Acer XK Ti-Ceptional Iron Assembled Price $35.95

Acer XK Ti-Ceptional Component Clubhead Price $19.95


10 Comments on Why Ti? Explaining the Importance of Titanium Face Irons

  1. Re. your history: I believe Wilson Whale was the first all-Ti. driver and Ray Cook came out with the first all-Ti. irons.

  2. Will says:

    You advertise and promote via email these titanium iron heads but do not have any in stock. What sense is that?

  3. Cool article, Jeff. And the science is right, too. So is the history, but you left out a few interesting historical points that I’d like to add.

    (1) Shortly after the Armour Ti100 hit the market (and subsequently flopped) — maybe 1997 or ’98 — Tom Wishon predicted that titanium in irons would be for the face only, so weight could be moved to the periphery. Exactly what you describe as happening now.

    (2) You correctly pointed out the difference in titanium driver heads, both price and acceptance, between 1990 and 1995. But the reason for the change is really interesting. It is politics, the difference between the Republican administration in 1990 and the Democrats in 1995 — as well as the ripple effect from the Soviet collapse in 1989. That period saw a considerable shrinkage of our defense establishment. Much of the high-tech defense contracting was done in SoCal, the LA and San Diego areas. When the defense cutbacks occurred, that threw out of work a lot of engineers well versed in the use of super-high-tech materials: specifically titanium and carbon fiber composites. It also greatly reduced the demand (and thus the price) for such materials. Golf companies that did not already have a presence in SoCal found they needed one to pick up the suddenly surplus experts. And that is a big part of how titanium and “graphite” ramped up so suddenly in the golf club industry during that time.

  4. Jeff Summitt says:

    Will:

    We have been getting these a little at a time and filling back orders as they were placed. We should have stock of these shortly.

  5. Broder Schwensen says:

    Hello, Jeff,
    any chance to see the XK Ti in a lefthanded version?
    Would be a sure buy to me (maybe to Phil, too).
    Best regards
    Broder

  6. Jeff Summitt says:

    Broder:

    I doubt it at this time as the higher cost will have a limited market. We have done LH titanium faced irons before with only lukewarm sales and makes it hard to pull the plug on creating tooling.

  7. Broder Schwensen says:

    Really , really sad, Jeff, – pls, reconsider.
    The XK Ti would make a perfect match to my XK Ti Driver (12°) and my XK Hybrids (19°/22°25°), allowing you to leave out the 5-Iron in a lefthanded version in favour for a 50°gap-wedge. That kind of a LH-set (D1, H3-H5, I6-PW-GW-SW) would be an outstanding offer and surely be a seller!
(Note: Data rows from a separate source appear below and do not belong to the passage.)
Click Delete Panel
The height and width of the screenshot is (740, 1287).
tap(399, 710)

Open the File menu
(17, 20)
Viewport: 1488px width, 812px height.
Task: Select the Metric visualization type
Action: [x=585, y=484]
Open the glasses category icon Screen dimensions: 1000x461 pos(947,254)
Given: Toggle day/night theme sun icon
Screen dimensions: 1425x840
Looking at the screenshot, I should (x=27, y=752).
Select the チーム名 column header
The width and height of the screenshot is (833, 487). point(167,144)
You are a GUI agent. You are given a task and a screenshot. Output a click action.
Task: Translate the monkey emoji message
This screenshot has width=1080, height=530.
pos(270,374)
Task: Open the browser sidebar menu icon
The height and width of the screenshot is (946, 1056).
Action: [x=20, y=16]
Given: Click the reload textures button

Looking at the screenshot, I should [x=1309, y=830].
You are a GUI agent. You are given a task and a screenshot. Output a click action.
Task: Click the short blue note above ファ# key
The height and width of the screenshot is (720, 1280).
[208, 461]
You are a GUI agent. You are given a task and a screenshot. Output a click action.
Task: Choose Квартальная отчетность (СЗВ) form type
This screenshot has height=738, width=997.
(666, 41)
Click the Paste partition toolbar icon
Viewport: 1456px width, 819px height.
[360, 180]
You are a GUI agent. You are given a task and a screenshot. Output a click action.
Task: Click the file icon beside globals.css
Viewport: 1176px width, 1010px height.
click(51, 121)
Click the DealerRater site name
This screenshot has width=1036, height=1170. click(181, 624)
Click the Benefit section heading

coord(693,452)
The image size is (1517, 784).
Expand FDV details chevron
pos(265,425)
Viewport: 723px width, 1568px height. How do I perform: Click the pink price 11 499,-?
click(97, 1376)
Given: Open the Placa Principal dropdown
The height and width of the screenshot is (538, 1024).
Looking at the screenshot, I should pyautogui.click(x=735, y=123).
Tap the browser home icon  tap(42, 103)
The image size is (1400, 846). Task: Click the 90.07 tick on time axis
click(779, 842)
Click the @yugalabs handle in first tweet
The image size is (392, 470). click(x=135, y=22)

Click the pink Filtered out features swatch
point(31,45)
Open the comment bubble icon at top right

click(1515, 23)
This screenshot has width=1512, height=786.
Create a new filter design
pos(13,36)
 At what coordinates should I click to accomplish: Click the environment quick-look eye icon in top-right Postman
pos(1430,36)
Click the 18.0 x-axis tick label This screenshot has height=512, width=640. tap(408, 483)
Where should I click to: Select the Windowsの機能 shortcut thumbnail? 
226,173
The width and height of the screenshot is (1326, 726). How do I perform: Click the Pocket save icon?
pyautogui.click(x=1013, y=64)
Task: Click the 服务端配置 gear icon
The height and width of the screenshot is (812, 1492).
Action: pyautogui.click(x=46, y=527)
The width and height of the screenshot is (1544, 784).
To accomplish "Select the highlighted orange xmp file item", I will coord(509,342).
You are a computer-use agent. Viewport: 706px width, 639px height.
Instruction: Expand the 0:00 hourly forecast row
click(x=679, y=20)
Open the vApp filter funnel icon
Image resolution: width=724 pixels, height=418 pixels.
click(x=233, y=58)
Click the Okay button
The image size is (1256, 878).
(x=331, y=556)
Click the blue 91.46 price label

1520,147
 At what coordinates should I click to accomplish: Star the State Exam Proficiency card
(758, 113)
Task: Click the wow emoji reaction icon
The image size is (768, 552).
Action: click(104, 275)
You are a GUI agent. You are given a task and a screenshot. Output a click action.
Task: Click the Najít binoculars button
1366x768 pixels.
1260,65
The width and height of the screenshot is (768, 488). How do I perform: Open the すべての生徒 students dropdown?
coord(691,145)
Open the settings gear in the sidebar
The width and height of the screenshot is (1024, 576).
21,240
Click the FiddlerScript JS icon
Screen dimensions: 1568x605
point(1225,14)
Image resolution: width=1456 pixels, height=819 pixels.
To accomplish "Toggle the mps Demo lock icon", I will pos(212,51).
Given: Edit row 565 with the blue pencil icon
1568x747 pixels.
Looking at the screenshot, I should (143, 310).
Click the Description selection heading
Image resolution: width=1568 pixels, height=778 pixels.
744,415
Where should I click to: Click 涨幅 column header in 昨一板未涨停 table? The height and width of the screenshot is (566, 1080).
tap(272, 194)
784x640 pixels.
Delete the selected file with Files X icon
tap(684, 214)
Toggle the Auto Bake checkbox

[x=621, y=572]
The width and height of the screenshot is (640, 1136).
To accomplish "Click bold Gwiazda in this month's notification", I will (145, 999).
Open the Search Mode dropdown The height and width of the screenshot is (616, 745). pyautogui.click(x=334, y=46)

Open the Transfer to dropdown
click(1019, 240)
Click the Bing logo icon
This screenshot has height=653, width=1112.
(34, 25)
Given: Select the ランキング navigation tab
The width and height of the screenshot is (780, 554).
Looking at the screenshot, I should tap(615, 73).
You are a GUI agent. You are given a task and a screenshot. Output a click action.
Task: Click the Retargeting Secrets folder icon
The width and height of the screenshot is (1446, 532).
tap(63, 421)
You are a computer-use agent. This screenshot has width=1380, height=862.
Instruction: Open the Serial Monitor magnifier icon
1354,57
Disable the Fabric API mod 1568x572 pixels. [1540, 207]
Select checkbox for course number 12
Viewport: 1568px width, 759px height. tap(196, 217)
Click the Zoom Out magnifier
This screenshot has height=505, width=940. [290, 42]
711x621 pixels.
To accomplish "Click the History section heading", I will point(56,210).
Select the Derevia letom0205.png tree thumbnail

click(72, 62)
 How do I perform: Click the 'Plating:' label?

Like probably many other leftys I would be willing to pay an extra amount of 20-25% compared to a RH-version – and smiling.
    Pls, think about it.
    Best regards – and thanks for your quickly given earlier response.
    Broder

  8. Kyle says:

    I purchase lots of lefty club heads but I don’t have interest in the titanium faced irons. I have the caiman irons play them often and would expect similar results. I think that if the caiman irons in lefty are slow sellers then I bet the xk-ti would be harder(price). I thank you(hireko) for producing a fairly strong umbrella of club types for the lefties. In in the future ti faces may become the standard but until that day I and my game can wait.

  9. Richard says:

    “Titanium faced irons don’t hit the ball further because of the flexing of the face like on large headed drivers”

    Depends on the face design – some do!

  10. Jeff Summitt says:

    I am not saying that the titanium face may not have some component of added distance, but it is minor compared to the other parameters it allows.